Don’t put a rug in your bathroom. A bathroom is not a place for wall-to-wall carpeting or area rugs. These cannot be properly cleaned in this environment. Think of the germs on a bathroom floor and how a damp rug or mat could be a magnet for mold. Cavin-Winfrey suggests providing a machine-washable bath mat (with or without rubber backing) for use right after a shower or bath. Then let this dry on the side of the tub or shower when not in use. She uses the no-slip CB2 lateral teak bath mat ($40, cb2.com).

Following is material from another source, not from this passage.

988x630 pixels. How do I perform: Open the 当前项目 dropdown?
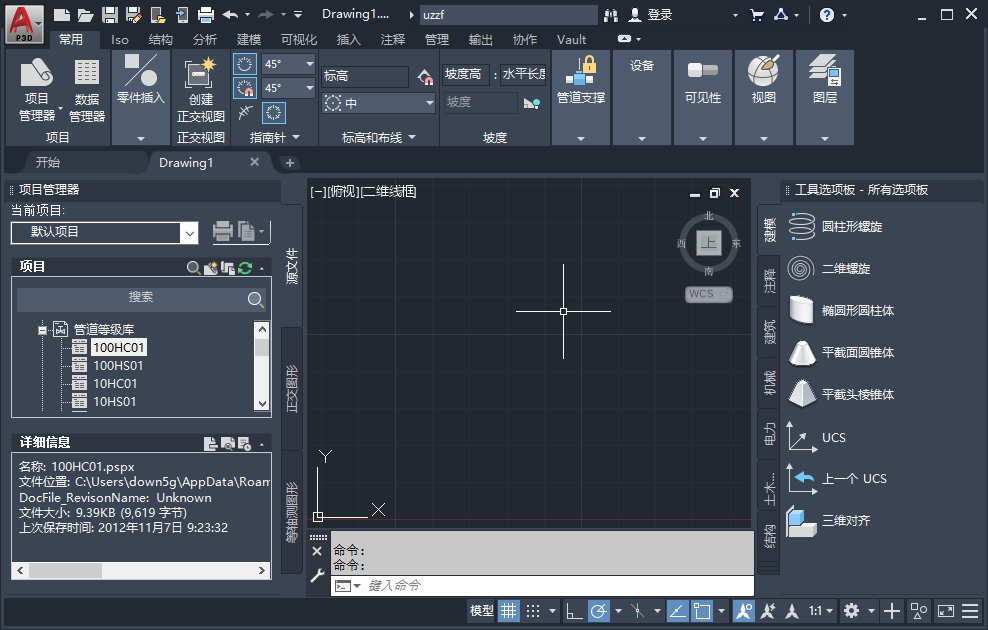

Do stock both bar and liquid soap. In a powder room, Cavin-Winfrey prefers a pump bottle so there is no gooey soap bar left in a pool of water by a previous guest. She would choose ElizabethW’s Vetiver hand wash ($22, elizabethw.com). If you have a guest staying the night, it’s a nice welcoming gesture to leave a fresh bar of soap atop a stack of clean towels on the bed. She likes Crabtree & Evelyn goat milk soap ($8, crabtree-evelyn.com).
Don’t think of toilet paper as an accessory. Stacking a Costco-size tower of toilet paper rolls next to the toilet is not necessary or attractive. Why not reduce clutter and store your roll stockpile in a linen closet or in the garage? If you like to keep a roll or two nearby, use a small holder that fits nicely on the tank or discreetly on the floor. So many of her clients needed an attractive TP organizer, Cavin-Winfrey now sells this Matahari woven rattan two-roll model ($72.50, scwinteriors.com). Also, it’s thoughtful to have a box of tissues around so guests won’t have to rip off a piece of toilet paper to blow their nose or adjust makeup. Extra points for a tissue box cover, such as the one in white lacquer from the Container Store ($13, containerstore.com)
Do minimize products. Your shower, bathtub ledges and countertops should not look like you are a tester for a shampoo or beauty company. Eliminate the excess and store items not used daily elsewhere. “I myself am a product junkie but find unique ways to contain clutter with small trays around the tub or the vanity,” Cavin-Winfrey says. “If your shower doesn’t have an integrated niche, consider wire baskets to mount on the tile.” She prefers the WEBI 12½ -inch rectangular stainless-steel wire caddy ($29, amazon.com), which should be fixed to the wall. As for prescription drugs, medications or personal-hygiene products, tuck them inside a cabinet or drawer.
Don’t use plastic bags to line bathroom trash cans. Do you want to take your style tips from motels? Hopefully not, so don’t use your Target bag as a trash liner, Cavin-Winfrey says, or buy rolls of mini trash-can liners. It seems wrong for the planet to be buying small plastic bags to corral trash in your teeny-tiny wastebasket, she says. Instead, buy good-looking metal or recycled plastic wastebaskets that can be easily and frequently wiped out and sanitized. This hammered-nickel wastebasket ($39, potterybarn.com) fits the bill.
Do use hooks for bath towels, not bars. How many people neatly fold their large towels when they hang them up over a bar? Do you really expect guests to do that? Hanging towels on an oversize hook makes them dry faster and looks less messy, Cavin-Winfrey says. She often uses the large Restoration Hardware Spritz hook ($39, restorationhardware.com) in her projects. Using a bar is fine for hand towels, though.